2bitBrain

Thursday, March 14, 2013

Mass conversion of .wma files to .mp3 files on Mac OSX command line...with Ruby and ffmpeg.

I recently discovered that iTunes hadn't imported my CD library when I brought in my music collection because it doesn't like .wma files. Typical of Apple, they don't like that file format....sigh.

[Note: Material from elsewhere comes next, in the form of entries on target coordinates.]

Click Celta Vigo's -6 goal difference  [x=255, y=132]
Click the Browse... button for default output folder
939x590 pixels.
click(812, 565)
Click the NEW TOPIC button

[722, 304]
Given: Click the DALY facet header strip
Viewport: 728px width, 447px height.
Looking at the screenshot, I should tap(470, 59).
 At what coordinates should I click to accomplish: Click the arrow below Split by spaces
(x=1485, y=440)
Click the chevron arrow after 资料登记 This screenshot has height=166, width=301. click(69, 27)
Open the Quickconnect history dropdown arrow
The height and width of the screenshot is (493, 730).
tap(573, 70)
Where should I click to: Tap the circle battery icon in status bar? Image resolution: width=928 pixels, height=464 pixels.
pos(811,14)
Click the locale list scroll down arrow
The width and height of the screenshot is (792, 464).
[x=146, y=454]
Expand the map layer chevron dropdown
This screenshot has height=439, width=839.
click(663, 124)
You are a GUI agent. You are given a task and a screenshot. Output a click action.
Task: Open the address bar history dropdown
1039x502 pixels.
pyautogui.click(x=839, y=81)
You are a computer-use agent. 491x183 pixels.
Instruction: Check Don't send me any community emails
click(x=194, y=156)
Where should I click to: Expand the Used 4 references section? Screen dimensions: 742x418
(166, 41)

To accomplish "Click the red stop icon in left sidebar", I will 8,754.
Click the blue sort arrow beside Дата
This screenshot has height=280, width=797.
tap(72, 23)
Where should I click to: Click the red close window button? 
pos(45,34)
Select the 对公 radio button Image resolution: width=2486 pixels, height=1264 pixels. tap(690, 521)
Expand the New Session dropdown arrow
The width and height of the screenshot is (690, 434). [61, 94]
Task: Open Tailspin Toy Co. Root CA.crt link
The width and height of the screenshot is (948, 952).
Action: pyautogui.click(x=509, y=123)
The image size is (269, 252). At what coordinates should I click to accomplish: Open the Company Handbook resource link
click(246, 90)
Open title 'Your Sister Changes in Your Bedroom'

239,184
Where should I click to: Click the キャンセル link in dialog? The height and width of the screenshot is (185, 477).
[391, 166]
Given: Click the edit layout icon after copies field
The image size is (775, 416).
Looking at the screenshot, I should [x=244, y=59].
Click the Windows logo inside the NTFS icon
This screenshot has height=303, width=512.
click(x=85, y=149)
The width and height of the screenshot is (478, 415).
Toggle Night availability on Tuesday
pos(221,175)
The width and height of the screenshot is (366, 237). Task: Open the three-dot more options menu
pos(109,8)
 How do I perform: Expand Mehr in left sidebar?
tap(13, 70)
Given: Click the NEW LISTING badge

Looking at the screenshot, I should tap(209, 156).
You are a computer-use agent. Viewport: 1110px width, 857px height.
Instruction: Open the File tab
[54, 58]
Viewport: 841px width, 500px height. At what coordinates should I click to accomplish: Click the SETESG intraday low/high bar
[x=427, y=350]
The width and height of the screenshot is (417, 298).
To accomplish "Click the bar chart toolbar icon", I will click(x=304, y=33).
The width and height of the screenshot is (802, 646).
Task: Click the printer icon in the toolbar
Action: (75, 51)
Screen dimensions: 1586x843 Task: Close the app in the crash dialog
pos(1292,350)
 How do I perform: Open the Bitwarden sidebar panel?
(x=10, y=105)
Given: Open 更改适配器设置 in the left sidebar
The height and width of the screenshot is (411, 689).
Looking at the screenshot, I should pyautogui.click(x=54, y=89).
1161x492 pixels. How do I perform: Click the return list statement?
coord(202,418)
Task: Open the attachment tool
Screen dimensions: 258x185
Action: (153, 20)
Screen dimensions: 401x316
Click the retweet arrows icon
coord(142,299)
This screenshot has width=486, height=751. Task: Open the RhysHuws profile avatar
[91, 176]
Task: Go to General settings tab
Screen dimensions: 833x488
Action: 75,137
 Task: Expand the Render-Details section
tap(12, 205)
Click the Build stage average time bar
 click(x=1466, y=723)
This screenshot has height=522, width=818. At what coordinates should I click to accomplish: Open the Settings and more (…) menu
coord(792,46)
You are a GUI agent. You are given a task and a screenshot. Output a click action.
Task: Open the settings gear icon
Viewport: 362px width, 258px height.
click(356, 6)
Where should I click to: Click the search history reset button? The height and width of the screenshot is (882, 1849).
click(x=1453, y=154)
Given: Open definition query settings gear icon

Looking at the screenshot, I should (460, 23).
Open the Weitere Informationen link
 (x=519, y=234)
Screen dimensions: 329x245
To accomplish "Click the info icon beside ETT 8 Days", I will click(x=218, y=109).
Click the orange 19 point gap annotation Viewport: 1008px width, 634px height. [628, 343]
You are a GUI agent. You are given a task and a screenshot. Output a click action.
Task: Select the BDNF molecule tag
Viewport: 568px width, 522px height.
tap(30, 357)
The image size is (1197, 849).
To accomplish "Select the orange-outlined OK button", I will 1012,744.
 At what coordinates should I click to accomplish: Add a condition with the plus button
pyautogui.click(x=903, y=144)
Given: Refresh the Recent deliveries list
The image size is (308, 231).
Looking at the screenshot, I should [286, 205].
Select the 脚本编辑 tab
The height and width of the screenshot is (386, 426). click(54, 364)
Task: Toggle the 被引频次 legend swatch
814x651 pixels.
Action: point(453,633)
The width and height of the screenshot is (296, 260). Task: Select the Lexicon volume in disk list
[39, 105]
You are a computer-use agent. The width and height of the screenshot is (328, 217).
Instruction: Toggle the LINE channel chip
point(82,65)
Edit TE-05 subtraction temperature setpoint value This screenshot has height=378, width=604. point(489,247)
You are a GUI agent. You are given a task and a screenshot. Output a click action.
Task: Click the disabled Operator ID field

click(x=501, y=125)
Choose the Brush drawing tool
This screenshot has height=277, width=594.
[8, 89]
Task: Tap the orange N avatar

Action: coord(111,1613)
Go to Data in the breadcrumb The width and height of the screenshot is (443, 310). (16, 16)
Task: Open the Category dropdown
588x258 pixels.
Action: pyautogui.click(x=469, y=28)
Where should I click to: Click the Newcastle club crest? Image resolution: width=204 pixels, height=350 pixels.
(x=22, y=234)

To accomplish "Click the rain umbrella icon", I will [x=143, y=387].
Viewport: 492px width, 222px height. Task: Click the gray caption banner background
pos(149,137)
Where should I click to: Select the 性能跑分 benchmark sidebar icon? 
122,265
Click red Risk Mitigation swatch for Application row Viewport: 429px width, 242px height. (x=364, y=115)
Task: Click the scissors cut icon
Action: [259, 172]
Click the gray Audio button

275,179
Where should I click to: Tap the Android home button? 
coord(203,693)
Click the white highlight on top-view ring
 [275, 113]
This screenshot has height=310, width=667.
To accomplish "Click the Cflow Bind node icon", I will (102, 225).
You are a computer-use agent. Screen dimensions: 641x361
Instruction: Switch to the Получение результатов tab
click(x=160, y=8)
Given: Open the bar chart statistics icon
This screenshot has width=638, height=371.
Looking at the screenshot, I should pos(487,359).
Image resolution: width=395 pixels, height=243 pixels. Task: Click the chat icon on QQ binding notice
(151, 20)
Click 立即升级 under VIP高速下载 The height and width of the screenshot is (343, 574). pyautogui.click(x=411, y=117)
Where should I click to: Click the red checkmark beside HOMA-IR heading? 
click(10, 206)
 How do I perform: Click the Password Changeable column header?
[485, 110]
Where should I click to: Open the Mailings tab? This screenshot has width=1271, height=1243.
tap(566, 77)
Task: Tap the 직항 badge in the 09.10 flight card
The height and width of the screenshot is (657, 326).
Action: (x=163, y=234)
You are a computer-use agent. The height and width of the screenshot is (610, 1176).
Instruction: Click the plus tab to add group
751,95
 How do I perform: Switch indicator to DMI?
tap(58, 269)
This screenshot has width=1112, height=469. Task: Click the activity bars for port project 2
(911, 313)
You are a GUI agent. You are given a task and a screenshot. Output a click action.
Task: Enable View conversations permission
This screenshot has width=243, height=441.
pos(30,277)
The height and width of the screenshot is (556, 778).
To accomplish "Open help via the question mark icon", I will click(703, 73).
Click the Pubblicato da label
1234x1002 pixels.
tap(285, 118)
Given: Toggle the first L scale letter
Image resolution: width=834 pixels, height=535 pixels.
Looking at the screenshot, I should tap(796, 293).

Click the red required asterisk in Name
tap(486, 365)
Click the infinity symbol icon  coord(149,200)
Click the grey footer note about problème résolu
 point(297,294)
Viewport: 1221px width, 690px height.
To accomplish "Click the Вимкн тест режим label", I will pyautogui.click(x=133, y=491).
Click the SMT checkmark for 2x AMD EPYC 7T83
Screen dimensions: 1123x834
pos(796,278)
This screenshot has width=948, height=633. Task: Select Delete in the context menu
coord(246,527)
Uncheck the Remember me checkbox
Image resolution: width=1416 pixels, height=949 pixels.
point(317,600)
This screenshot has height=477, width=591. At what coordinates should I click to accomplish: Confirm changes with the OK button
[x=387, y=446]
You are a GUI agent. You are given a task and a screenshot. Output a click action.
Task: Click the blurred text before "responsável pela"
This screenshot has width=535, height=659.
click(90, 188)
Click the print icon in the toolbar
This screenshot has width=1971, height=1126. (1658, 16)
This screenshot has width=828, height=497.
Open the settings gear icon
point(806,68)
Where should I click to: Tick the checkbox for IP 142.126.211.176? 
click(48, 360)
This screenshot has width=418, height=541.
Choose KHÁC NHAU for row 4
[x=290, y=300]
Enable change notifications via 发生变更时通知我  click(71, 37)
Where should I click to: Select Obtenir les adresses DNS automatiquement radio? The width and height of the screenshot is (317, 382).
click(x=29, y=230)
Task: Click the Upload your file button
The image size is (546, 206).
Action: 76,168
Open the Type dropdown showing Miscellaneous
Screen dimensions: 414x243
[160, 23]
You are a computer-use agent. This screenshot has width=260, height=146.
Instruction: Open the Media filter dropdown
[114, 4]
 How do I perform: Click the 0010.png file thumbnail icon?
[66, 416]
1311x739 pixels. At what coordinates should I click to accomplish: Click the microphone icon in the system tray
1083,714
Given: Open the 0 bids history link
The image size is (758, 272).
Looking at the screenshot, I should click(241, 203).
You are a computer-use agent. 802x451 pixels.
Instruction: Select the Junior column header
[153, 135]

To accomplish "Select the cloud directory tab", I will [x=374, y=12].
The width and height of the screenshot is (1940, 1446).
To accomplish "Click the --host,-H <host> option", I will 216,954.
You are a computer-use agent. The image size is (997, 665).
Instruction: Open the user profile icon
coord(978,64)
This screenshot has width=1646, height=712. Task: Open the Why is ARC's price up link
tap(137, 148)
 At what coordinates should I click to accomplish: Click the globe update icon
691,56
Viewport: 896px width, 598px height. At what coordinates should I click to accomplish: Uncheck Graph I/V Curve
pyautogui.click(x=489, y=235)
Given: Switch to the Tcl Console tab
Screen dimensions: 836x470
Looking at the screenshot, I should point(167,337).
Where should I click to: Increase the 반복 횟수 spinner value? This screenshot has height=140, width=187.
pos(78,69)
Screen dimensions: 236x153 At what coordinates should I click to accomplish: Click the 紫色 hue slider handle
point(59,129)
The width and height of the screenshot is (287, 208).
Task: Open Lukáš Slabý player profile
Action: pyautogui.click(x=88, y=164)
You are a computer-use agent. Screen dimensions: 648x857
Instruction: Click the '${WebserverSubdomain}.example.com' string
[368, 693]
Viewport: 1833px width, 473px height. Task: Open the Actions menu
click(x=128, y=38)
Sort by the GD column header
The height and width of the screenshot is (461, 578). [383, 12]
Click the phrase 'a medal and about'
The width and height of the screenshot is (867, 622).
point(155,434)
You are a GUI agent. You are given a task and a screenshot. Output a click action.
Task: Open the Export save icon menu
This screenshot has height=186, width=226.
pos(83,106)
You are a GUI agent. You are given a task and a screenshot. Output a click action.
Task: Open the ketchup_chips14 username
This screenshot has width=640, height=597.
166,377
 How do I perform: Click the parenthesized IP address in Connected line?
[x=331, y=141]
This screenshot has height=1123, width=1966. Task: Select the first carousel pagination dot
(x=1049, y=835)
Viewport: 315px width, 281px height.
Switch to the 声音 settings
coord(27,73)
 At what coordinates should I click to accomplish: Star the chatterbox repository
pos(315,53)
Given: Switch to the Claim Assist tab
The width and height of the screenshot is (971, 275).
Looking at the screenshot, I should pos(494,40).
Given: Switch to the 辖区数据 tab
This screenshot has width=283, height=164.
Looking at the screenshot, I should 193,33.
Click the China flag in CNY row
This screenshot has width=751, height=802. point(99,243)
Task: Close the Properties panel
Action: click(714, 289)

Here's a 2-liner Ruby script I used to convert everything from wma to mp3 format:

#!/usr/bin/env ruby

ext = ".wma"
Dir.glob("**/*#{ext}").each {|f| m = f.gsub(ext, '.mp3'); `ffmpeg -i '#{f}' -ab 192k -ac 2 -ar 44100 '#{m}'` }

I got this from https://ariejan.net/2010/09/11/mass-convert-wma-to-mp3-using-ffmpeg-and-ruby but found out that it only worked on .wma files in the directory from which you ran the script. Google and StackOverflow saved the day and helped me to convert the Dir.glob to match all subdirectory levels.

I used:

Dir.glob("**/*#{ext}")

instead of

Dir.glob("*#{ext}")

I've never used Ruby before and probably could've done the same thing in Python but this is the first command line example that came up in google so I dove in and gave it a try...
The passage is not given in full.